§ What you need to do:
Within the listing, how many lines hold the word "Optionen"? Give the number by itself.

§ Input data:
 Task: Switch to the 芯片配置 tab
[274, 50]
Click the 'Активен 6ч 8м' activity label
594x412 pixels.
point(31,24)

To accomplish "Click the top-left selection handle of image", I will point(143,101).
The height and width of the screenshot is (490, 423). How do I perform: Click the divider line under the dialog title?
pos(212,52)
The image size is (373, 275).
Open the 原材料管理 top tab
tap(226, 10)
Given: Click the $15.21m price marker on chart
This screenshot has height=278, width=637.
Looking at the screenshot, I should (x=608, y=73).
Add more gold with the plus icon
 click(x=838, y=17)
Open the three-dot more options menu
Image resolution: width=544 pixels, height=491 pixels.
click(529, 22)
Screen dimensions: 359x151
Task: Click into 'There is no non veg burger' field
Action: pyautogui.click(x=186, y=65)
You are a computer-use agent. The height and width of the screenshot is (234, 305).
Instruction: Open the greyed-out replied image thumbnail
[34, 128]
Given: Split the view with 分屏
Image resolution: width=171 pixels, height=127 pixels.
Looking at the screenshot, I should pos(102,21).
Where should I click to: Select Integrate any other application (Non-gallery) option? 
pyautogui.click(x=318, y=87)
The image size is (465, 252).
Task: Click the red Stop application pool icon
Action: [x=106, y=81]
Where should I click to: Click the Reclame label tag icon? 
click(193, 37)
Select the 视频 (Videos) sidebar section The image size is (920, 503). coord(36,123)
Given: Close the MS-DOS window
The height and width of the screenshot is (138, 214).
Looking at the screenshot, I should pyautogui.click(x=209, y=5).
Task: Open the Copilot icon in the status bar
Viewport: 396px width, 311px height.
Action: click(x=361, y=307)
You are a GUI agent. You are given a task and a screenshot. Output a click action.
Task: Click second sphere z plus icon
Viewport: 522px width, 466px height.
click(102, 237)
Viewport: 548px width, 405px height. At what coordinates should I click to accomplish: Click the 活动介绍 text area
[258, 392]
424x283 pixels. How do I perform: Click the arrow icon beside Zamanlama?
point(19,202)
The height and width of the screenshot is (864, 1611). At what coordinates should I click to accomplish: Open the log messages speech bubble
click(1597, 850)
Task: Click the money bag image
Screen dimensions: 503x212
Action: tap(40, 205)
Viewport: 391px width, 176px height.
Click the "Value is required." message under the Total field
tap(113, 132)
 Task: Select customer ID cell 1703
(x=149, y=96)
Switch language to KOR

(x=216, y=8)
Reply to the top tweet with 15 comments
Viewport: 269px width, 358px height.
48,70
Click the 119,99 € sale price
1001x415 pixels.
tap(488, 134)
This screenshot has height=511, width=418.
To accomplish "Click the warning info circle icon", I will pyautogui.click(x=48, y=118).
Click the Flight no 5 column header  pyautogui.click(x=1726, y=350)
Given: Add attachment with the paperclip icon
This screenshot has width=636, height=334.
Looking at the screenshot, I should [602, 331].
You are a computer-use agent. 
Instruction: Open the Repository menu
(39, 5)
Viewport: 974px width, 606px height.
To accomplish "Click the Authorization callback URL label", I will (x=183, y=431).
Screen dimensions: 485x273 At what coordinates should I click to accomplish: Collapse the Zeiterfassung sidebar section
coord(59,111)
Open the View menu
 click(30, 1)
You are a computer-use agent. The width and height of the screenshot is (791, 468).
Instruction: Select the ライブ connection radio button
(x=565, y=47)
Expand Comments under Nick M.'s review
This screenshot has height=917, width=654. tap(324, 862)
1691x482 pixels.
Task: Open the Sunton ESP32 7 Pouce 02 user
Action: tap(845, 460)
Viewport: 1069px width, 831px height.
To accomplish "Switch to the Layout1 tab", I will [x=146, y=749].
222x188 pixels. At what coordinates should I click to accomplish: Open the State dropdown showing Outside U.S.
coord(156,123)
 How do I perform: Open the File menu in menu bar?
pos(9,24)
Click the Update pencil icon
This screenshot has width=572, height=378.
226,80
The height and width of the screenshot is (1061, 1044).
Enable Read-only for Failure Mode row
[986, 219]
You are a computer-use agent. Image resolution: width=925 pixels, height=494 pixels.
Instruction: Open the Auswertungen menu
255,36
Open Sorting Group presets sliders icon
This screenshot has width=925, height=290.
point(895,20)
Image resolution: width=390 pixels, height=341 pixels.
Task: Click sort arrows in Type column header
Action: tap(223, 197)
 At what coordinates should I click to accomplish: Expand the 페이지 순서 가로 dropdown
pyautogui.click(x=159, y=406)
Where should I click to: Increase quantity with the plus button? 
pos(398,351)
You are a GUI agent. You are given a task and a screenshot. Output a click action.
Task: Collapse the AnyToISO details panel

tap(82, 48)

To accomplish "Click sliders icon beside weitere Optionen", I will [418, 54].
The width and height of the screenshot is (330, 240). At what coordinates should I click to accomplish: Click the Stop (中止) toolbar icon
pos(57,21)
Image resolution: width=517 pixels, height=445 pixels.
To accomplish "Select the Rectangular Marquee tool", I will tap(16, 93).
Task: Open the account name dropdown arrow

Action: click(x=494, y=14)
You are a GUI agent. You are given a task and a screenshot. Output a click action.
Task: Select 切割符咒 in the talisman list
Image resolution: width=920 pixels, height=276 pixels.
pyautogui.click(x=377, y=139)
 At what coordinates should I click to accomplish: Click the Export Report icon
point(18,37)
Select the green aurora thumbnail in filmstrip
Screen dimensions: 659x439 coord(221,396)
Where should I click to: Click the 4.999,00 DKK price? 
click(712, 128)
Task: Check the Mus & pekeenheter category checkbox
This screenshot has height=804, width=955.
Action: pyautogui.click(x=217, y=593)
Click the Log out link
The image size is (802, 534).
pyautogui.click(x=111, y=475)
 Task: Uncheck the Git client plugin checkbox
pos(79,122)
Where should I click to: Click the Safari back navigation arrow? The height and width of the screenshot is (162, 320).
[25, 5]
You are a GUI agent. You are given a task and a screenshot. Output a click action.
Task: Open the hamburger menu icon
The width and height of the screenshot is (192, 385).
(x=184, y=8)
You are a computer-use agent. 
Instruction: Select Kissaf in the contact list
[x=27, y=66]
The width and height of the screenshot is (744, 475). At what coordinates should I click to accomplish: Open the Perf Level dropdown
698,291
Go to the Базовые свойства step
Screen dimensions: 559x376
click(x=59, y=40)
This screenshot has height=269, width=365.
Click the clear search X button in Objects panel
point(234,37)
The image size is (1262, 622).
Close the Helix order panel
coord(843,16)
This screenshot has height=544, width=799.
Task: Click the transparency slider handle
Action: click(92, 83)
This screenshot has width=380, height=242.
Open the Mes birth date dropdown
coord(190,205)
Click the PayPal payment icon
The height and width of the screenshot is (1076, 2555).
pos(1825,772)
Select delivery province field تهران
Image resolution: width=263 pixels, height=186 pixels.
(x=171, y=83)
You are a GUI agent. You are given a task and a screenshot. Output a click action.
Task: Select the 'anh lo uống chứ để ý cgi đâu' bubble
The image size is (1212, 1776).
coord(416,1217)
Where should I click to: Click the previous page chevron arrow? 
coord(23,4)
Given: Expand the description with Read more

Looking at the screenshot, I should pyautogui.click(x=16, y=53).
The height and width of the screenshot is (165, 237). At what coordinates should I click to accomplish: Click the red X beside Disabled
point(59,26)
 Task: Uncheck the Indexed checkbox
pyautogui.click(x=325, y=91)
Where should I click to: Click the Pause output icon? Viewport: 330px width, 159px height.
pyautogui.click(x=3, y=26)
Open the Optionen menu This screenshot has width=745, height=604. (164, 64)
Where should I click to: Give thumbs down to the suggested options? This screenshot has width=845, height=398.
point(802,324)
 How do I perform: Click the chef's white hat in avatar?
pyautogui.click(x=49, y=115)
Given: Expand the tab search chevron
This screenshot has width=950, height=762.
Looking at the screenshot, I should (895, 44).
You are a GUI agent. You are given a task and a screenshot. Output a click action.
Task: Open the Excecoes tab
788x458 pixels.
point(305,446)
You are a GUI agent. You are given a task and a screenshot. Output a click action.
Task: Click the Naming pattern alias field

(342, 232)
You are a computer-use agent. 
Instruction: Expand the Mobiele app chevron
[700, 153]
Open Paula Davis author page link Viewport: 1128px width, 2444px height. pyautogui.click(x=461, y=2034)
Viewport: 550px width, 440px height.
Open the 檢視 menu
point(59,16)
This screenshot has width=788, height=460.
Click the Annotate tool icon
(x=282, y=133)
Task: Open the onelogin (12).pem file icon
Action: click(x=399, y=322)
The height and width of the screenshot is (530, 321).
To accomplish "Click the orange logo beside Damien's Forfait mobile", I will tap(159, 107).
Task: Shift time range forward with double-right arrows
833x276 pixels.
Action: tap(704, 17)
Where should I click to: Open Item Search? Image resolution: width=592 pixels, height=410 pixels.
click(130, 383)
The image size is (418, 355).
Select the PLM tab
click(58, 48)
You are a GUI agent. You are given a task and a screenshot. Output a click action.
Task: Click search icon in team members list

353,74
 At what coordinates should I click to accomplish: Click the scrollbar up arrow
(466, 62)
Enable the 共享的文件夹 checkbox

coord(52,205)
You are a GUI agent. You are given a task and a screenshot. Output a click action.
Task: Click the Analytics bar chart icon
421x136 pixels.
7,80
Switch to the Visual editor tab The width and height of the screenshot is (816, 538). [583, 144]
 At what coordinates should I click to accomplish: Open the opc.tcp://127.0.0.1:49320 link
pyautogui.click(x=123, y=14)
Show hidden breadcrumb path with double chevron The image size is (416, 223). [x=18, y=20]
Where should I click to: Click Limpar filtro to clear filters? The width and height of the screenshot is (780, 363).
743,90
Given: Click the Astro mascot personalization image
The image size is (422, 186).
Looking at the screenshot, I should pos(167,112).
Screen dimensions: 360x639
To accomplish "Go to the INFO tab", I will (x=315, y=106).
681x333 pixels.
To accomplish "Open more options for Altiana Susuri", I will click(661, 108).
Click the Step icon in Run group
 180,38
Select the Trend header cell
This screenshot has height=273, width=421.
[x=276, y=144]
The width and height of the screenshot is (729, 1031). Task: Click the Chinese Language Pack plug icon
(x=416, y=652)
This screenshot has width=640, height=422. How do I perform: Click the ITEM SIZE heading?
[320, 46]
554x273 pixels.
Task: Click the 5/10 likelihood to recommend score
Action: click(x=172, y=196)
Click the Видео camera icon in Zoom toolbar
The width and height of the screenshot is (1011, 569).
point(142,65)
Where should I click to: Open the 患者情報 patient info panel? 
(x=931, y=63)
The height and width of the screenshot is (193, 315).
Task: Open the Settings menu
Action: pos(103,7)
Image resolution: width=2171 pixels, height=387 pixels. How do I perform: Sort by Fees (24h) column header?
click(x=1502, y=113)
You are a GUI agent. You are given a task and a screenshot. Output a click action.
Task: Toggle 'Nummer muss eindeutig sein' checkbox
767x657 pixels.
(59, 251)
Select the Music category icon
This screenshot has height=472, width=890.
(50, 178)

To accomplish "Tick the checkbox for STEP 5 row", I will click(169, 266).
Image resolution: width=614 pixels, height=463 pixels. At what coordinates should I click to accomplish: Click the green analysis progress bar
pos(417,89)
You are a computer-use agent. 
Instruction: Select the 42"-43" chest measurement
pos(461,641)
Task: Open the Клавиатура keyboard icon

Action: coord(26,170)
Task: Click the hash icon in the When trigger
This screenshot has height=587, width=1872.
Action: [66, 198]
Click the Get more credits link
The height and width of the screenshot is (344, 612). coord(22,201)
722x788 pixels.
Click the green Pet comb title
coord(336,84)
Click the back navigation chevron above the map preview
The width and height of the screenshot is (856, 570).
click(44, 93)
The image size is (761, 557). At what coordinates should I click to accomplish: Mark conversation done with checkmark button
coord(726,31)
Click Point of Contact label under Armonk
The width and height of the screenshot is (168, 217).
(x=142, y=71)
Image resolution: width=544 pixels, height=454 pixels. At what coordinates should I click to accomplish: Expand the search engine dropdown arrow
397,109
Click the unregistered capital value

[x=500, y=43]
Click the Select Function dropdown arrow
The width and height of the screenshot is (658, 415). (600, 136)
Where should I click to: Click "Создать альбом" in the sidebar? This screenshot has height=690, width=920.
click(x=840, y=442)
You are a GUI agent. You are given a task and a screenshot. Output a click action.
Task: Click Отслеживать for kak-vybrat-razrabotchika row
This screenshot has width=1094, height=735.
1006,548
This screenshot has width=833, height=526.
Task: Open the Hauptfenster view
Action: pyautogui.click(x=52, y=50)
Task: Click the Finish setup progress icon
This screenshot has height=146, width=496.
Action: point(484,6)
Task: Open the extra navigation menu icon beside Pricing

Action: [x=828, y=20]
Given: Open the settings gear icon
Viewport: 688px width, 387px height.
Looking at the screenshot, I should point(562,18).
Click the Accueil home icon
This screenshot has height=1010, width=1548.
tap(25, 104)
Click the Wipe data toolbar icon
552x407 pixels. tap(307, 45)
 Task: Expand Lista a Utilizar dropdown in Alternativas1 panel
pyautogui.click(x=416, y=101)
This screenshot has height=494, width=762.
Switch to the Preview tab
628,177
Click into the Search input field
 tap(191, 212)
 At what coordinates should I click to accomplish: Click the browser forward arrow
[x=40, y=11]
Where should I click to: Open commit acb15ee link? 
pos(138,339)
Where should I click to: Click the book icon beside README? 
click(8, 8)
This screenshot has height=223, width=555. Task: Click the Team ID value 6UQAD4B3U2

§ Written response:
2